Complete the following
**1)** In the bridge commit excerpt, why does the commit message say the value of frag_max_size should be saved?
**2)** Write what comes next in the bridge commit excerpt, picking up right after its final line.

Passage provided

= = = = = = =

This is one of the commits in includes/net/ip.h...

I'd say someone should look over this and fix it :)

commit 93fdd47e52f3f869a437319db9da1ea409acc07e
Author: Herbert Xu <herbert@gondor.apana.org.au>
Date:   Sun Oct 5 12:00:22 2014 +0800

    bridge: Save frag_max_size between PRE_ROUTING and POST_ROUTING
    
    As we may defragment the packet in IPv4 PRE_ROUTING and refragment
    it after POST_ROUTING we should save the value of frag_max_size.
    
    This is still very wrong as the bridge is supposed to leave the
    packets intact, meaning that the right thing to do is to use the
    original frag_list for fragmentation.
    
    Unfortunately we don't currently guarantee that the frag_list is
    left untouched throughout netfilter so until this changes this is
    the best we can do.
    
    There is also a spot in FORWARD where it appears that we can
    forward a packet without going through fragmentation, mark it
    so that we can fix it later.
    
    Signed-off-by: Herbert Xu <herbert@gondor.apana.org.au>
    Signed-off-by: David S. Miller <davem@davemloft.net>

diff --git a/net/bridge/br_netfilter.c b/net/bridge/br_netfilter.c
index a615264cf01a..4063898cf8aa 100644
--- a/net/bridge/br_netfilter.c
+++ b/net/bridge/br_netfilter.c
@@ -404,6 +404,7 @@ static int br_nf_pre_routing_finish_bridge(struct
sk_buff *skb)
                              ETH_HLEN-ETH_ALEN);
             /* tell br_dev_xmit to continue with forwarding */
             nf_bridge->mask |= BRNF_BRIDGED_DNAT;
+            /* FIXME Need to refragment */
             ret = neigh->output(neigh, skb);
         }
         neigh_release(neigh);
@@ -459,6 +460,10 @@ static int br_nf_pre_routing_finish(struct sk_buff
*skb)

= = = = = = =

Given data
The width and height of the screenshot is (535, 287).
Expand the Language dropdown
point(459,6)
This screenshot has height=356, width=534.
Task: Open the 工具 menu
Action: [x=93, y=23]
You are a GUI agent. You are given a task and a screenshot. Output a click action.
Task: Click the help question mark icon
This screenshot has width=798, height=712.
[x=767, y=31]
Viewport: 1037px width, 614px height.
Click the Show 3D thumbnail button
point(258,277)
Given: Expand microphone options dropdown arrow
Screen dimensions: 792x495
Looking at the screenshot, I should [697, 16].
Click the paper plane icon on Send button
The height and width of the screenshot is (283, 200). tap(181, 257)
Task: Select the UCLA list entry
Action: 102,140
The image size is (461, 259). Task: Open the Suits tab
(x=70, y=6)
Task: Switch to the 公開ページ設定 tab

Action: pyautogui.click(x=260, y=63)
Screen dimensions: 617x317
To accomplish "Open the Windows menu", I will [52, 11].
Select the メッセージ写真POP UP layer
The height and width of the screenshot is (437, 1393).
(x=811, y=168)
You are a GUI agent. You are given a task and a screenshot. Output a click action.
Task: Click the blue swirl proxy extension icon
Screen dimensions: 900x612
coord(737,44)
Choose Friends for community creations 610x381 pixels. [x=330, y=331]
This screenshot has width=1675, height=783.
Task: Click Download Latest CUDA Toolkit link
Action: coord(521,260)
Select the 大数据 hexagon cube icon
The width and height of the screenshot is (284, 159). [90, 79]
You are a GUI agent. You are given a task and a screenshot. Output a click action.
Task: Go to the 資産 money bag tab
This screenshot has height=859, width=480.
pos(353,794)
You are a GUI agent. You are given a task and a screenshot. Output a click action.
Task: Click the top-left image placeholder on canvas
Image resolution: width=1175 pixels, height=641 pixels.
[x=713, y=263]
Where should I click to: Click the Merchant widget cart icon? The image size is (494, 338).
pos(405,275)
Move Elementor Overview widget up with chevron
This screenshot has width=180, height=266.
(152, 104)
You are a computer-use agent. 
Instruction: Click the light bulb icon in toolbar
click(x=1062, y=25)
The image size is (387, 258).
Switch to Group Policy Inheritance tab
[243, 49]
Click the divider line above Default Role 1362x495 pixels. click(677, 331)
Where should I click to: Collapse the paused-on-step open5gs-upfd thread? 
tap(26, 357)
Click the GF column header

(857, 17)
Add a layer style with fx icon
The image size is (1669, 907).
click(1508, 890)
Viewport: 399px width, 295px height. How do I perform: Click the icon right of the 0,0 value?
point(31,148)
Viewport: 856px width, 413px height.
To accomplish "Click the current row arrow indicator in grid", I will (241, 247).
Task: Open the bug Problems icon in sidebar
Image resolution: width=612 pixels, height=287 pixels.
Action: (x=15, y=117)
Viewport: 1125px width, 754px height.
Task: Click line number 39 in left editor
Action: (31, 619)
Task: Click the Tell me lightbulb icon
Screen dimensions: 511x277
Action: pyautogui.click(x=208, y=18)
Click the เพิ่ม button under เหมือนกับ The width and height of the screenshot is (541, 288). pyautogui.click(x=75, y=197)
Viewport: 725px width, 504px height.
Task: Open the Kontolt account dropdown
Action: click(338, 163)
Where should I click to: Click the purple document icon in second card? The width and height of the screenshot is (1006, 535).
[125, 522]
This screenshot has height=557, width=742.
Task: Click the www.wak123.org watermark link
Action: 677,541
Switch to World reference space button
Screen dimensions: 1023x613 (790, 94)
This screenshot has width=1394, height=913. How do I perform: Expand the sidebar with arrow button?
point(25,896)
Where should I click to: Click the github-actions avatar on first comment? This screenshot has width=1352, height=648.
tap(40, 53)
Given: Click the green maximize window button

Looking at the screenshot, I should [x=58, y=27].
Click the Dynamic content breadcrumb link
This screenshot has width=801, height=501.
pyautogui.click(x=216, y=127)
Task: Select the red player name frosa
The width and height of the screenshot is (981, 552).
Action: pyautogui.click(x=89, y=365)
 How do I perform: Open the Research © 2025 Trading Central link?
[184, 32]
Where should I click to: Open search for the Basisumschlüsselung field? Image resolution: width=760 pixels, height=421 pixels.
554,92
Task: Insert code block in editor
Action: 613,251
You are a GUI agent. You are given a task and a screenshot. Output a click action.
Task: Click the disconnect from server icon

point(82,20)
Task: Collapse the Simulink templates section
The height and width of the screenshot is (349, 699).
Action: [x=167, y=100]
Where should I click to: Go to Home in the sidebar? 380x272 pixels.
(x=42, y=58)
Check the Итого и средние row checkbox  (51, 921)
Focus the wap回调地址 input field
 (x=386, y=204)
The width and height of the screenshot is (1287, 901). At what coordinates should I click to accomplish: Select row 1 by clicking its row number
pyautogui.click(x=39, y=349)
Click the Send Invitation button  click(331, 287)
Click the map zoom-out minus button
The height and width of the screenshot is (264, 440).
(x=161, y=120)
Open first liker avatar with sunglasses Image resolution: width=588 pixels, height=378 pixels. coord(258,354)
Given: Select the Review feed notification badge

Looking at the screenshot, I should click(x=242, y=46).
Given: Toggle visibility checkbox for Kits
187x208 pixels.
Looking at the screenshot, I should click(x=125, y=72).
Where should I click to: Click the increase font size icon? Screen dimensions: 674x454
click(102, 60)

= = = = = = =

Answers to the exercise
**1)** The packet may be defragmented in IPv4 PRE_ROUTING and refragmented after POST_ROUTING.

**2)**
     struct nf_bridge_info *nf_bridge = skb->nf_bridge;
     struct rtable *rt;
     int err;
+    int frag_max_size;
+
+    frag_max_size = IPCB(skb)->frag_max_size;
+    BR_INPUT_SKB_CB(skb)->frag_max_size = frag_max_size;
 
     if (nf_bridge->mask & BRNF_PKT_TYPE) {
         skb->pkt_type = PACKET_OTHERHOST;
@@ -863,13 +868,19 @@ static unsigned int br_nf_forward_arp(const struct
nf_hook_ops *ops,
 static int br_nf_dev_queue_xmit(struct sk_buff *skb)
 {
     int ret;
+    int frag_max_size;
 
+    /* This is wrong! We should preserve the original fragment
+     * boundaries by preserving frag_list rather than refragmenting.
+     */
     if (skb->protocol == htons(ETH_P_IP) &&
         skb->len + nf_bridge_mtu_reduction(skb) > skb->dev->mtu &&
         !skb_is_gso(skb)) {
+        frag_max_size = BR_INPUT_SKB_CB(skb)->frag_max_size;
         if (br_parse_ip_options(skb))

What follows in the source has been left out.